┌──
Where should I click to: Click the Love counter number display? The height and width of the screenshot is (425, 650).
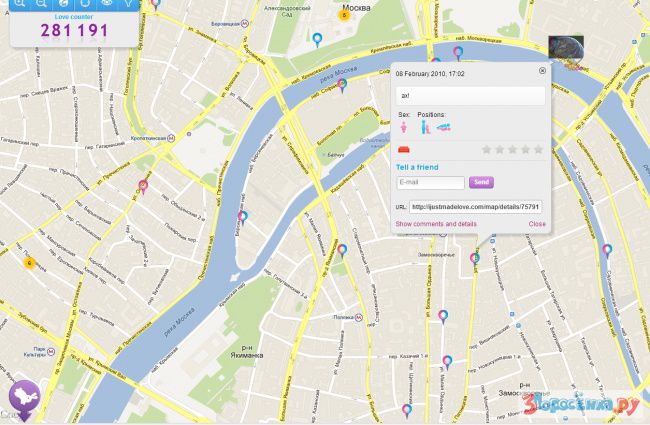(75, 30)
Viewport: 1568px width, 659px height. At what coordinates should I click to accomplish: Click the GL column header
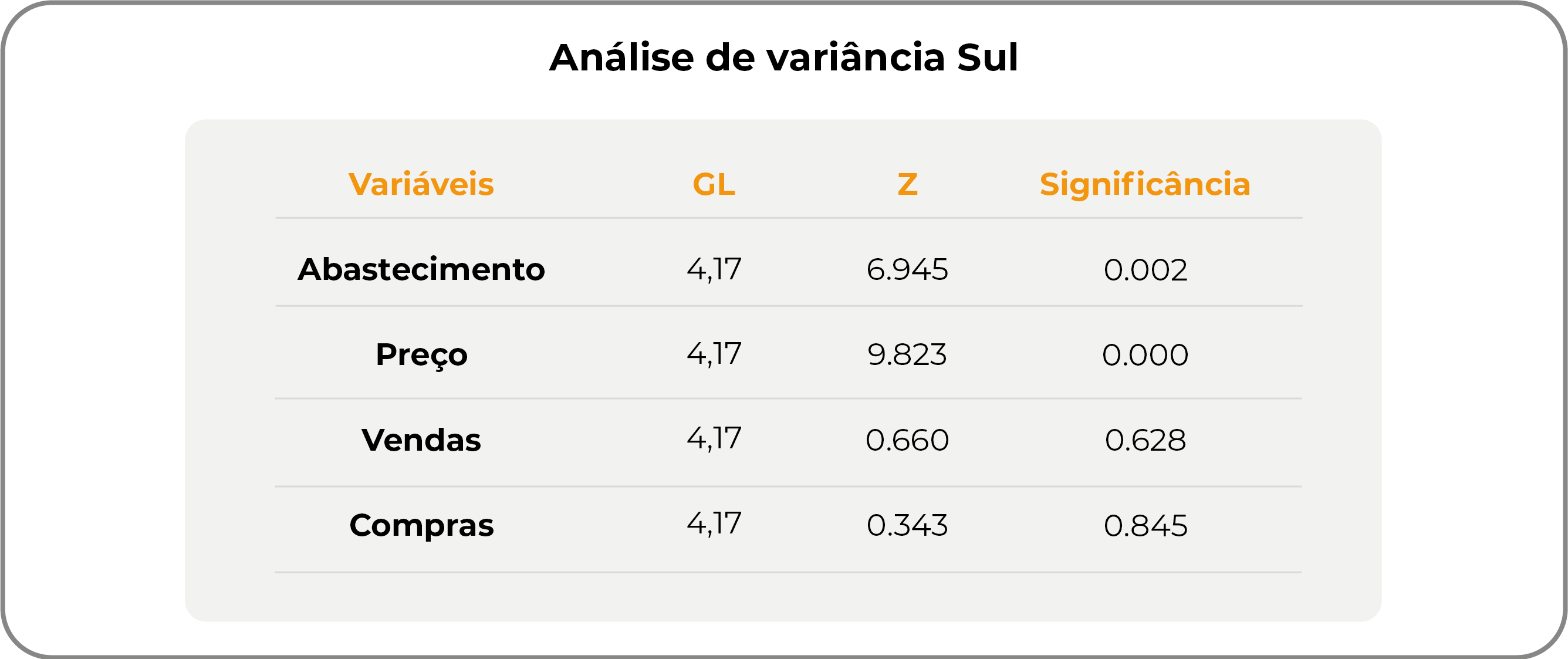[714, 184]
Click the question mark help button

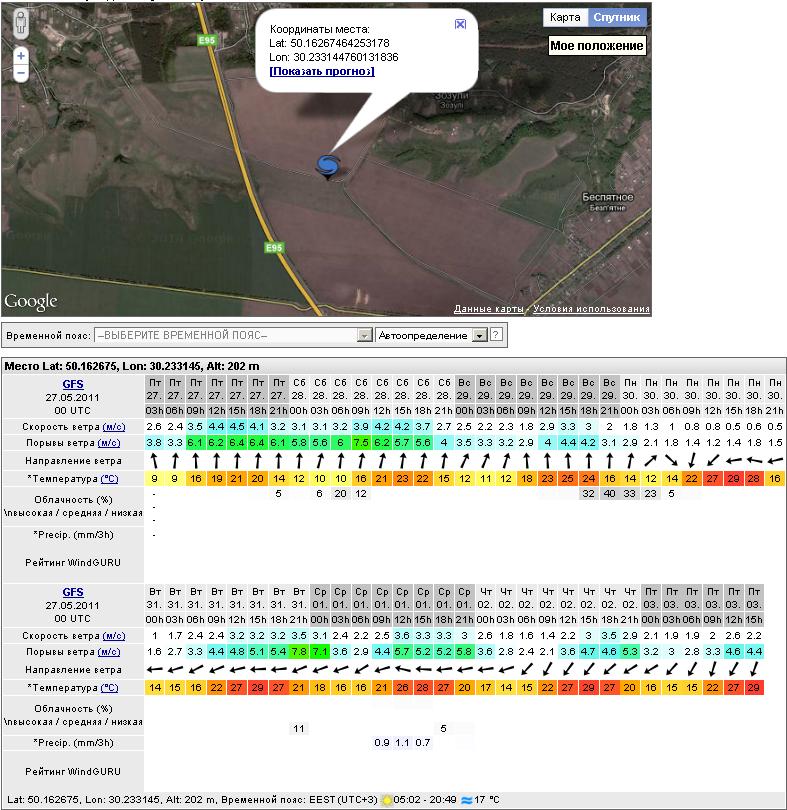(x=496, y=335)
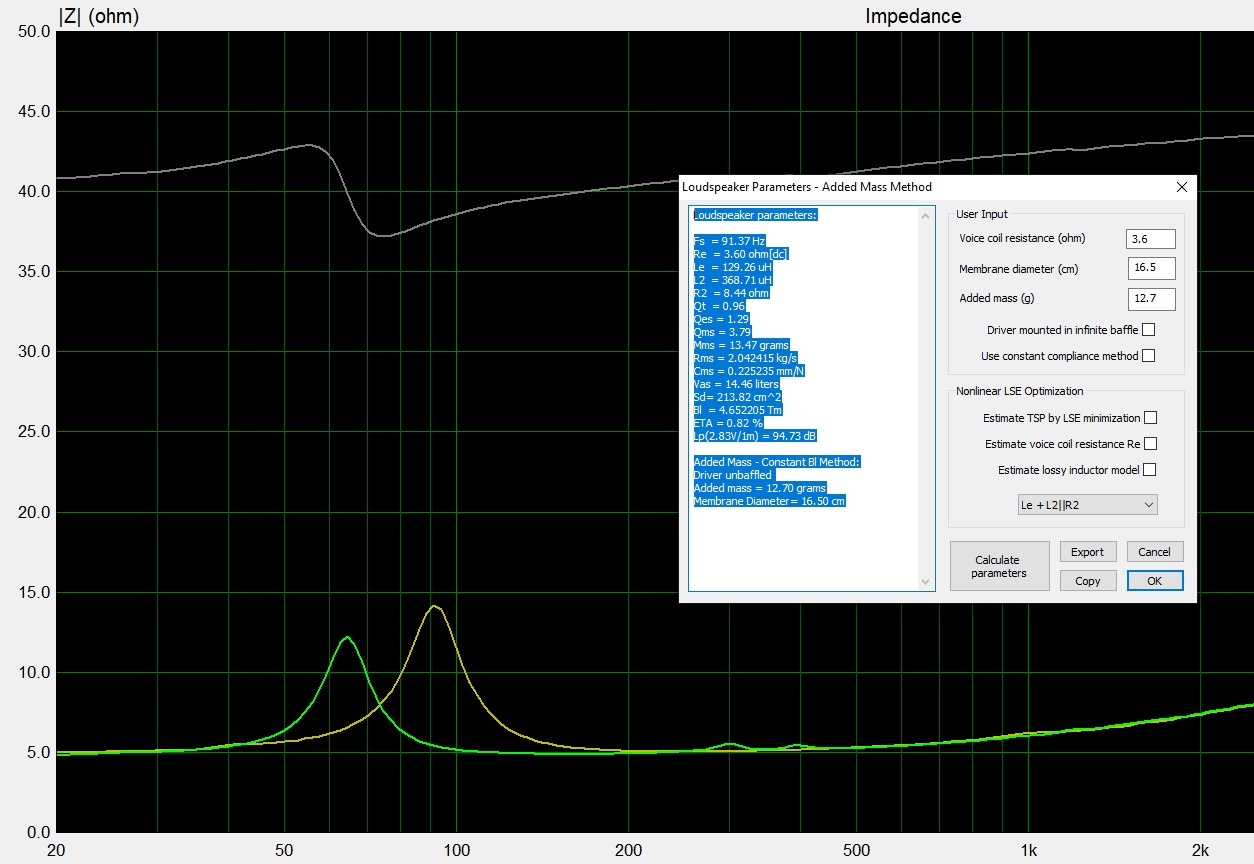Select the Added mass value field
1254x864 pixels.
(x=1150, y=299)
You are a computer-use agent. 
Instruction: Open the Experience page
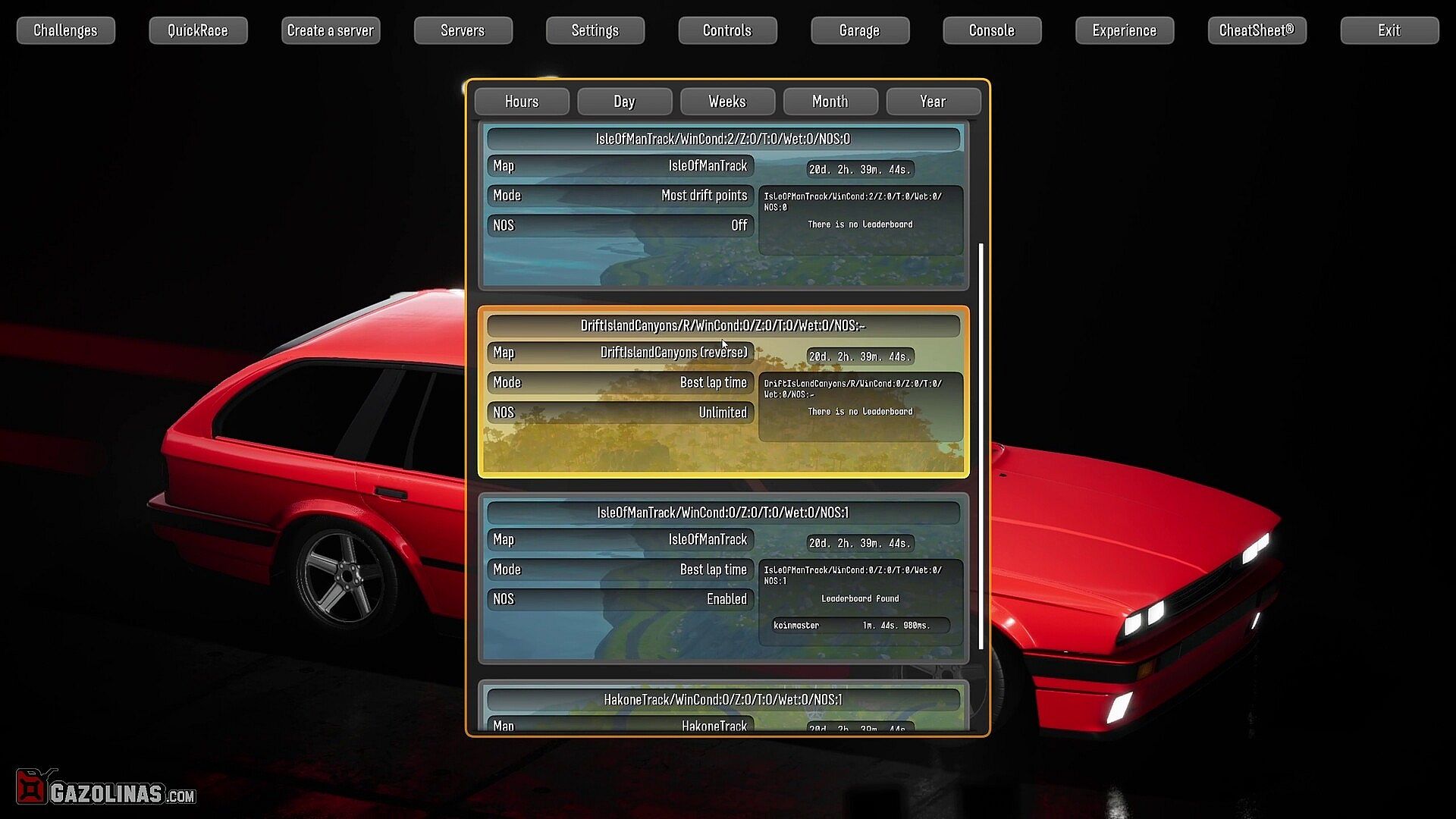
└──
*WHAT YOU NEED TO DO*.
Pull out every line of text from all the items above and reproduce each one word for word, omitting the pictures.

*TASK SOLUTION*.
Where should I click to: Click the Love counter number display? The height and width of the screenshot is (425, 650).
(75, 30)
Viewport: 1568px width, 659px height. At what coordinates should I click to accomplish: Click the GL column header
[714, 184]
Click the question mark help button

(x=496, y=335)
Select the Added mass value field
1254x864 pixels.
(x=1150, y=299)
You are a computer-use agent. 
Instruction: Open the Experience page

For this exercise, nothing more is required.